Our Nickel language is a configuration language. It’s also a functional programming language. Functional programming isn’t a well-defined term: it can encompass anything from being vaguely able to pass functions as arguments and to call them (in that respect, C and JavaScript are functional) to being a statically typed, pure and immutable language based on the lambda-calculus, like Haskell.
However, if you ask a random developer, I can guarantee that one aspect will be mentioned every time: algebraic data types (ADTs) and pattern matching. They are the bread and butter of typed functional languages. ADTs are relatively easy to implement (for language maintainers) and easy to use. They’re part of the 20% of the complexity that makes for 80% of the joy of functional programming.
But Nickel didn’t have ADTs until recently. In this post, I’ll tell the story of Nickel and ADTs, starting from why they were initially lacking, the exploration of different possible solutions and the final design leading to the eventual retro-fitting of proper ADTs in Nickel. This post is intended for Nickel users, for people interested in configuration management, but also for anyone interested in programming language design and functional programming. It doesn’t require prior Nickel knowledge.
A quick primer on Nickel
Nickel is a gradually typed, functional, configuration language. From this point, we’ll talk about Nickel before the introduction of ADTs in the 1.5 release, unless stated otherwise. The core language features:
- let-bindings:
let extension = ".ncl" in "file.%{extension}"
- first-class functions:
let add = fun x y => x + y in add 1 2
- records (JSON objects):
{name = "Alice", age = 42}
- static typing:
let mult : Number -> Number -> Number = fun x y => x * y
. By default, expressions are dynamically typed. A static type annotation makes a definition or an inline expression typechecked statically. - contracts look and act almost like types but are evaluated at runtime:
{ port | Port = 80 }
. They are used to validate configurations against potentially complex schemas.
The lifecycle of a Nickel configuration is to be 1) written, 2) evaluated and 3) serialized, typically to JSON, YAML or TOML. An important guideline that we set first was that every native data structure (record, array, enum, etc.) should be trivially and straightforwardly serializable to JSON. In consequence, Nickel started with the JSON data model: records (objects), arrays, booleans, numbers and strings.
There’s one last primitive value: enums. As in C or in JavaScript, an enum in
Nickel is just a tag. An enum value is an identifier with a leading '
, such as
in {protocol = 'http, server = "tweag.io"}
. An enum is serialized as a string:
the previous expression is exported to JSON as {"protocol": "http", "server": "tweag.io"}
.
So why not just using strings? Because enums can better represent a finite set
of alternatives. For example, the enum type [| 'http, 'ftp, 'sftp |]
is the
type of values that are either 'http
, 'ftp
or 'sftp
. Writing protocol : [| 'http, 'ftp, 'sftp |]

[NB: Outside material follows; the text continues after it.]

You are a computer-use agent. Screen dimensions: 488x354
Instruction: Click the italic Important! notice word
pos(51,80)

will statically (at typechecking time) ensure that
protocol
doesn’t take forbidden values such as 'https
. Even without static
typing, using an enum conveys to the reader that a field isn’t a free-form
string.
Nickel has a match
which corresponds to C or JavaScript’s switch
:
is_http : [| 'http, 'ftp, 'sftp |] -> Bool =
match {
'http => true,
_ => false,
}
As you might notice, there are no ADTs in sight yet.
ADTs in a configuration language
While Nickel is a functional language, it’s first and foremost a configuration language, which comes with specific design constraints.

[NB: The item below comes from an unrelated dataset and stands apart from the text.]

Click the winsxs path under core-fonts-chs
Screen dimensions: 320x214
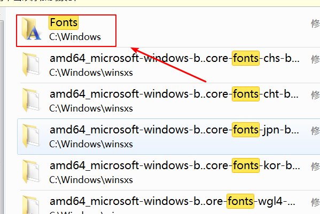tap(91, 73)
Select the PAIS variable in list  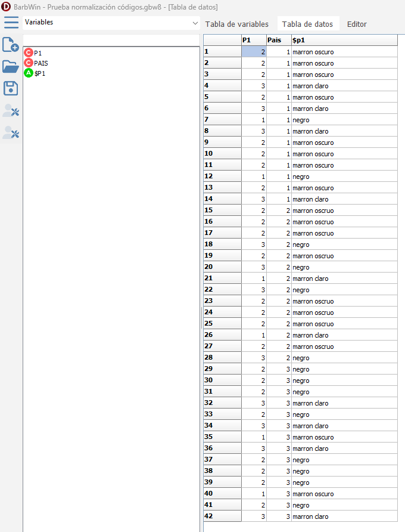pos(41,63)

Because we’re telling the story of ADTs before they landed in Nickel, we can’t really
use a proper Nickel syntax yet to provide examples. In what follows, we’ll use a
Rust-like syntax to illustrate the examples: enum Foo<T> { Bar(i32), Baz(bool, T) }
is an ADT parametrized by a generic type T
with two constructors Bar
and Baz
, where the first one takes an integer as an argument and the other
takes a pair of a boolean and a T
. Concrete values are written as Bar(42)
or
Baz(true, "hello")
.
An unexpected obstacle: serialization
As said earlier, we want values to be straightforwardly serializable to the JSON data model.
Now, take a simple ADT such as enum Foo<T,U> = { SomePair(T,U), Nothing }
. You
can find reasonable serializations for SomePair(1,2)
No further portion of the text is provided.